During the 1970s and 80s, Rushdie repeatedly attacked Indira Gandhi and the ruling Congress Party in essays and interviews; Midnight's Children was his first major attempt in fiction to address the "betrayal" of India by its government. Indira sought to impose a very particular and homogeneous religious nationalism upon one of the largest and most diverse collectives in the world. Indira Gandhi and the Congress Party, in particular, employed this myth to impose a unitary and homogeneous vision of nation upon its people. Where the fictionalized communities in the novel espouse ideals of tolerance, Indira, according to Rushdie, ruthlessly exploits ethnic divisions between Hindus, Sikhs, and Muslims (Imaginary Homelands 43). Rushdie finds the equation of leader and nation dangerous because it removes social agency from individuals; the leader or epic hero becomes the sole force for effecting positive social change. And the repeated failures of such communities in the novel point to the inevitable disappointments to which they lead. Within the post-Independence Indian context, the hero brings not progress but failure. Indeed, we see here Rushdie's own frustration with the political realities of India: opposition movements fail to provide a legitimate alternative because they do not differ from the Congress Party on the fundamental point of leadership. The history of the nation itself is marked by contrasting promise and disappointment.
The themes of betrayal by the postcolonial leaders and the deterioration of the democratic ethos of the nation are the main focus in many novels produced in the 1980s and 90s. Apart from Rushdie, this theme has been treated by writers like Tharoor, Mistry and Sahagal.
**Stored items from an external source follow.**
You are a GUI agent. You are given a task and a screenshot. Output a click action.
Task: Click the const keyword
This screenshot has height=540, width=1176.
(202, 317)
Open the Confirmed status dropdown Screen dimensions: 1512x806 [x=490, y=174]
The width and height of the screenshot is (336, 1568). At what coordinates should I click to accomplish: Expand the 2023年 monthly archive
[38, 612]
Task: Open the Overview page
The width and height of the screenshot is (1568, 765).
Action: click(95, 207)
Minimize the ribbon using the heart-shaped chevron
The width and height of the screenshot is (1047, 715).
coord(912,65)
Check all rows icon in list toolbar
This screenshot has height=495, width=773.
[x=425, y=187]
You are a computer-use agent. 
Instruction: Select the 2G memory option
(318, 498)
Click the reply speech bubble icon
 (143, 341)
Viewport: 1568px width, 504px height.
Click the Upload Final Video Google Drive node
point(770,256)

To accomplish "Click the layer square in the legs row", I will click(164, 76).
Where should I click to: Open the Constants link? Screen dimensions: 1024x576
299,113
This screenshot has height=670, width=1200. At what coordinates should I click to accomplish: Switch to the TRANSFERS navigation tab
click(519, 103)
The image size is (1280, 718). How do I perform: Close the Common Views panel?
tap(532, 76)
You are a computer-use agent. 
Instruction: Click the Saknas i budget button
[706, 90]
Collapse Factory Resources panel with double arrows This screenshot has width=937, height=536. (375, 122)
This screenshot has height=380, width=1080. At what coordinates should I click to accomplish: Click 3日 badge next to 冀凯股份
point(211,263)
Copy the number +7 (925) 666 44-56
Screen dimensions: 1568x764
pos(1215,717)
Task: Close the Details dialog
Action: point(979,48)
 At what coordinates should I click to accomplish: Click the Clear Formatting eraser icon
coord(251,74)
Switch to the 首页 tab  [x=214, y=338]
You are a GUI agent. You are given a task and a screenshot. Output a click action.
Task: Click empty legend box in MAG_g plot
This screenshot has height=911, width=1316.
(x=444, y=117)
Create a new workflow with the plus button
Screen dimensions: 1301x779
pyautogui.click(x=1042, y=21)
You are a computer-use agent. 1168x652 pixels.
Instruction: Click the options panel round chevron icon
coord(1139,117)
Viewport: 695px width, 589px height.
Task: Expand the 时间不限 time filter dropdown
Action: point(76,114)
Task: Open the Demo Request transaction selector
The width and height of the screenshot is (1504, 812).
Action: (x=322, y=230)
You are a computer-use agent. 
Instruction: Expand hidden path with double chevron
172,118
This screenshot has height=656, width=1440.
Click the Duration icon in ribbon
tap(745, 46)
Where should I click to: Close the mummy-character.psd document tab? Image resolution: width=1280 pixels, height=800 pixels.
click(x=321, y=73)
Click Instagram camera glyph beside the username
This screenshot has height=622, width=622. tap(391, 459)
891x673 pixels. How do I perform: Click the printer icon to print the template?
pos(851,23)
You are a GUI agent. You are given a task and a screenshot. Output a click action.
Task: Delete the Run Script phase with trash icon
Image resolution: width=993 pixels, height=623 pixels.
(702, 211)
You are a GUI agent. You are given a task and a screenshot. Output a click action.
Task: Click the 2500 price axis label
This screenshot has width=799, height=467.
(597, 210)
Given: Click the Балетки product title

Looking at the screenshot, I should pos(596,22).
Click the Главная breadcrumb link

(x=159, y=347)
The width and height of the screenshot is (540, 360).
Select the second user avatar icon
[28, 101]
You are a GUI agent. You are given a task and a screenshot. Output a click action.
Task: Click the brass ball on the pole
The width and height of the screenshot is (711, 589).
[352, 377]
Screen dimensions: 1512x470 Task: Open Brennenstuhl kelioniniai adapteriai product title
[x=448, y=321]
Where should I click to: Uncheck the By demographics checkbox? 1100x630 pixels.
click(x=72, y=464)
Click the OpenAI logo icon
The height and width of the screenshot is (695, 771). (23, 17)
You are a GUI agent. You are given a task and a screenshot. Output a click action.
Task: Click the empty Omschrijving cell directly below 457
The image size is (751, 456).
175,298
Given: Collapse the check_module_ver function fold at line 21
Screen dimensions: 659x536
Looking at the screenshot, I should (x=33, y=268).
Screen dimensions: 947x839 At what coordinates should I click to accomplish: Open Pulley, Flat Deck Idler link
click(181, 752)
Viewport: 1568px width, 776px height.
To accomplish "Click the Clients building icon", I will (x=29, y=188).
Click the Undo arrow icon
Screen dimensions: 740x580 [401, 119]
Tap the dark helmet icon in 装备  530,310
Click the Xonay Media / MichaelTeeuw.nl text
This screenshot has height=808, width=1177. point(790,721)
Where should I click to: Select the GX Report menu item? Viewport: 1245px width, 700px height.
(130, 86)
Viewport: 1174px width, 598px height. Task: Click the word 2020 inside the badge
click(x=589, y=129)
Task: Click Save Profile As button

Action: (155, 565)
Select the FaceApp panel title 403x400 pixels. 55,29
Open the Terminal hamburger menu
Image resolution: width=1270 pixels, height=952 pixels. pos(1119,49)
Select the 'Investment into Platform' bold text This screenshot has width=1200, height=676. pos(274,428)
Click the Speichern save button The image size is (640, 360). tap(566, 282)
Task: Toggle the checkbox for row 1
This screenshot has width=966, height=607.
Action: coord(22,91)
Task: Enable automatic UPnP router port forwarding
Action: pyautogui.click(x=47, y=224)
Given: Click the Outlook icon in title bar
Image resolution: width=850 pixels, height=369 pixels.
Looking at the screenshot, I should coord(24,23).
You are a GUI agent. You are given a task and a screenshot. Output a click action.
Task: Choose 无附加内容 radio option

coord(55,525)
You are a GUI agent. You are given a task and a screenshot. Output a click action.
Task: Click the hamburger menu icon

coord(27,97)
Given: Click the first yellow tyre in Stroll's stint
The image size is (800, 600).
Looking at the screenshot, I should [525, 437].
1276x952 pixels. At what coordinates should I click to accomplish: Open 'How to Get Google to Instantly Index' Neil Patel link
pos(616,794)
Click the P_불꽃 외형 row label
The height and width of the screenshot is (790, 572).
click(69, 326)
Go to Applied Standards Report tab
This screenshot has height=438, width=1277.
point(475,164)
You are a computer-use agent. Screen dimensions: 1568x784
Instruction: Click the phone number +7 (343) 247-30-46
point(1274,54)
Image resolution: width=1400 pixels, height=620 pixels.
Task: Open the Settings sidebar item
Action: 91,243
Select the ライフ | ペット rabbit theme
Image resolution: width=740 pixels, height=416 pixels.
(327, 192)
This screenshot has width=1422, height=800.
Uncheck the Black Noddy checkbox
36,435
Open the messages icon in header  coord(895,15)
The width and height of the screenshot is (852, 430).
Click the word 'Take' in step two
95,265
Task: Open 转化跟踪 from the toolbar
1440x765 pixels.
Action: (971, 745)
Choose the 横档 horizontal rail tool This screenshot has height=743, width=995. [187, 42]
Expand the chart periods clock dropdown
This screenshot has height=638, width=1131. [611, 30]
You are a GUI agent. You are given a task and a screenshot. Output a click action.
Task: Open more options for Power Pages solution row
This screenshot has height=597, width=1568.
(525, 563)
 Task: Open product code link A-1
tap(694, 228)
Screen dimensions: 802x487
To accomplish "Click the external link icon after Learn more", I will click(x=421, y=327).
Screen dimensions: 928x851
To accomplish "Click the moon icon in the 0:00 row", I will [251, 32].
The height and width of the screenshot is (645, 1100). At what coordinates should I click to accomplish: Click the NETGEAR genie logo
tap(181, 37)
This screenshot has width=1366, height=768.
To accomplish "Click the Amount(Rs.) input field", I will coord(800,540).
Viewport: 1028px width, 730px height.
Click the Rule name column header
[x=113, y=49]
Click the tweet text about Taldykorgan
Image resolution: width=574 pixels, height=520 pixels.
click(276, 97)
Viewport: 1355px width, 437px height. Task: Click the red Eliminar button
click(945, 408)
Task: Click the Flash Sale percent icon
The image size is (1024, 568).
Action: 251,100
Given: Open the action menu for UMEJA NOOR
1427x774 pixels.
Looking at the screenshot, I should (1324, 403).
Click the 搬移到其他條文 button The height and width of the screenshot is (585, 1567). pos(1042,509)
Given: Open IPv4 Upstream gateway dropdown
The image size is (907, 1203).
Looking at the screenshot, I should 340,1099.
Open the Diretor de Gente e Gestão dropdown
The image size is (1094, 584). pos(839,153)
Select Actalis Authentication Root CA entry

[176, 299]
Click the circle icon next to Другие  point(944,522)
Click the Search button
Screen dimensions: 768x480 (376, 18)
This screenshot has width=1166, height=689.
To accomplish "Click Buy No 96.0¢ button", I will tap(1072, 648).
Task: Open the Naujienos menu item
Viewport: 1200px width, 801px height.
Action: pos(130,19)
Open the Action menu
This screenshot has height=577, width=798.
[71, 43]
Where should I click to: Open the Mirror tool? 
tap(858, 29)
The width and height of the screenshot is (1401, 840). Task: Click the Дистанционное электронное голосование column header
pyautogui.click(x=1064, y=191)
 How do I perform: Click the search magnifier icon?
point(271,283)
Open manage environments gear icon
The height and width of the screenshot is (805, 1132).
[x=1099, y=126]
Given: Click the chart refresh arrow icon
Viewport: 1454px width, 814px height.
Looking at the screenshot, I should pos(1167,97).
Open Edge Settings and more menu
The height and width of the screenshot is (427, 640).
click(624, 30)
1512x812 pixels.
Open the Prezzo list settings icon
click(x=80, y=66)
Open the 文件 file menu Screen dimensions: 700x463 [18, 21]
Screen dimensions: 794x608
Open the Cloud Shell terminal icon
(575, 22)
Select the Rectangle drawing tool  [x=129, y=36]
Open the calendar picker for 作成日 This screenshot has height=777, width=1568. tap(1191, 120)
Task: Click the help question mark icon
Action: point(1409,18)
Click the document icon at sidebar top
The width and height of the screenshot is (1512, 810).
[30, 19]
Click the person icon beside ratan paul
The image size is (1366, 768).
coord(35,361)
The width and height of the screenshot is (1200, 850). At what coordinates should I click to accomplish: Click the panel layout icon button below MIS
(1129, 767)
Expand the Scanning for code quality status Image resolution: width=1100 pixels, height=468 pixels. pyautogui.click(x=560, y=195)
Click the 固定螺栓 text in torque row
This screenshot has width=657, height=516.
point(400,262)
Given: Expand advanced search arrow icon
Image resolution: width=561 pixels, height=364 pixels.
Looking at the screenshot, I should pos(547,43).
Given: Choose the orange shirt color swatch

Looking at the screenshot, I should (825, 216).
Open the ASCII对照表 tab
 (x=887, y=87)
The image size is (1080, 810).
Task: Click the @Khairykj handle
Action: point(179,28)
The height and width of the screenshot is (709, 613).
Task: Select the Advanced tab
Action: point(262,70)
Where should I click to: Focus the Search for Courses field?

Neelam Srivastava says: “The period of the National Emergency (1975-77) can be identified as a crucial historical watershed that marked the beginning of Indian intellectuals’ reassessment of the meaning of Indian democracy and the ‘achievements’ of the postcolonial state” (4). The development of the nascent republic and its constitutional ideals, wars and crises in the cabinet government, the rampant corruption and gradual collapse of democratic ethos in the country are some of the common motifs in these novels.